All tissues were fixed in 10% neutral-buffered formalin and embedded in paraffin wax using standard protocols. Tissue sections (5 μm) were dewaxed and antigen retrieval was performed in citrate buffer (pH 6), using an electric pressure cooker set at 120 °C for 5 min. Sections were incubated for 5 min in 3% hydrogen peroxide to quench endogenous tissue peroxidase. Primary monoclonal antibodies directed against phospho-Akt1 (pS473) and phospho-ERK1/2 (pT202/pY204 for ERK1 and pT185/pY187 for ERK3) (ab8932 and ab50011, Abcam, Cambridge, UK) were diluted with phosphate-buffered saline in a ratio of 1:100. All tissue sections were counterstained with hematoxylin, dehydrated, and mounted. MetaMorph 4.6 software (Universal Imaging Co., Downingtown, PA, USA) was used for computerized quantification of immunostained target protein. The brown stain areas were identified, and the intensity was quantified using the software.

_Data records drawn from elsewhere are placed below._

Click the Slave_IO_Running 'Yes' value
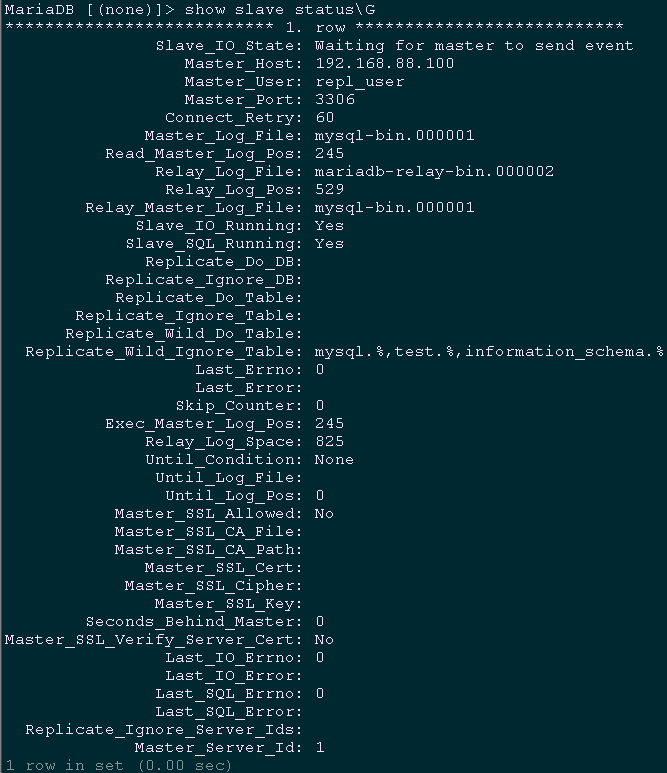 tap(329, 225)
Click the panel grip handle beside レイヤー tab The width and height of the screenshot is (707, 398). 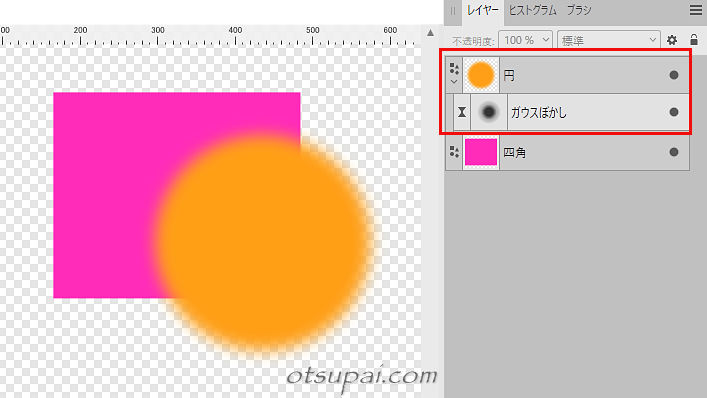[453, 10]
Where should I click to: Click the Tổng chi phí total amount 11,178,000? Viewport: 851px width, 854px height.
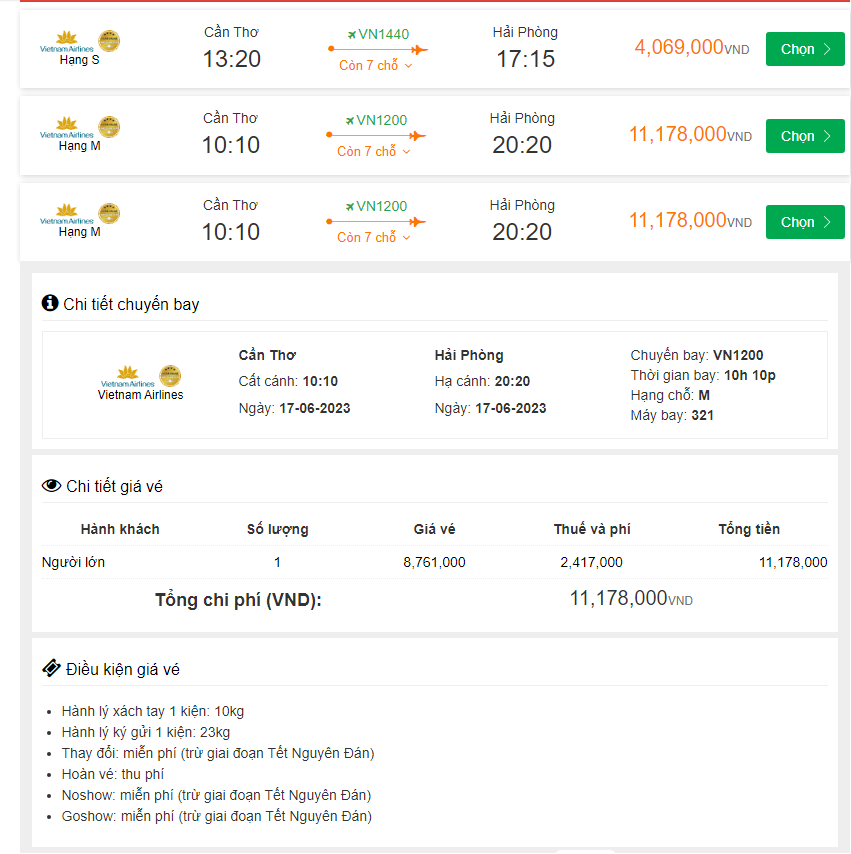coord(618,599)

Pyrosequencing was used to evaluate the methylation of IGF1. Briefly, 500 ng of total DNA from each of the gastric cancer tissue samples was used for bisulfite conversion using the EZ DNA Methylation Gold kit (Zymo Research, Orange, CA). Then, 1 μl of the bisulfite-converted DNA was used in a 20 μl PCR mixture containing primer sets and 2× Master Mix (Doctor Protein, Seoul, Korea) and amplified using a GeneAmp PCR system 9700 (Applied Biosystems, Waltham, MA). For pyrosequencing, forward, reverse, and sequencing primers were designed with PSQ Assay Design v1.0.6 (Biotage, Kungsgatan, Sweden). Standard pyrosequencing was then performed. Briefly, 20 μl of PCR product was immobilized on 3 μl of Streptavidin Sepharose High Performance (GE Health-care Bio-Sciences, Uppsala, Sweden) and annealed with sequencing primer for 10 min at 80 °C. Finally, the generated pyrograms were analyzed using PyroMark analysis software (Biotage). PCR condition and sequences for primer sets (Bioneer, Daejeon, Korea) are shown in Supplementary Table 6.

Bisulfite sequencing

For bisulfite treatment, 1 μg genomic DNAs were denatured in 0.2 mol/L NaOH. Sodium bisulfite (Sigma) and hydroquinone (Sigma) were added to final concentrations of 3.1 mol/L and 0.5 mmol/L, respectively, and the samples were incubated at 55 °C for 16 h. After purification using DNA Clean-Up System (Promega), the DNA samples were desulfonated in 0.3 mol/L NaOH, precipitated with ethanol, and resolved with 20 μL Tris-EDTA (TE) buffer. The modified DNAs (20 ng) were amplified by PCR using Taq DNA polymerase (New England Biolabs, Beverly, MA). Cycling conditions were 94 °C for 5 min, followed by 35 cycles of 94 °C for 30 s, 56 °C for 30 s, and 72 °C for 30 s, with a final extension of 5 min at 72 °C. The primer sequences for amplification of the IGF1 promoter region were 5′-GTTTAGAAGAGGATTTTTATGGGT-3’ (sense, upper strand) and 5′-CCTAACAAAAATATATCTTTAACTCC-3’ (antisense, upper strand). The resulting PCR products were cloned into a pGEM-T-easy vector (Promega) and subjected to sequencing analysis. The primer sequences for bisulfite sequencing, which encompasses the probe region used in pyrosequencing (+130 to +143 nt. from transcription start site), were 5’-GTGTTTTGTAGATAAATGTGAGGA-3’ (sense, upper strand) and 5’-CTACTAATTTTTCCCATTACTTCTA-3’ (antisense, upper strand).

Data availability

The genomic data that support findings of this study are available from the NCBI Gene Expression Omnibus (GEO) under accession numbers GSE26899 for KUGH, GSE26901 for KUCM, GSE13861 for YUSH, GSE28541 for MDACC, GSE26253 for SMC, and GSE66229 for ACRG.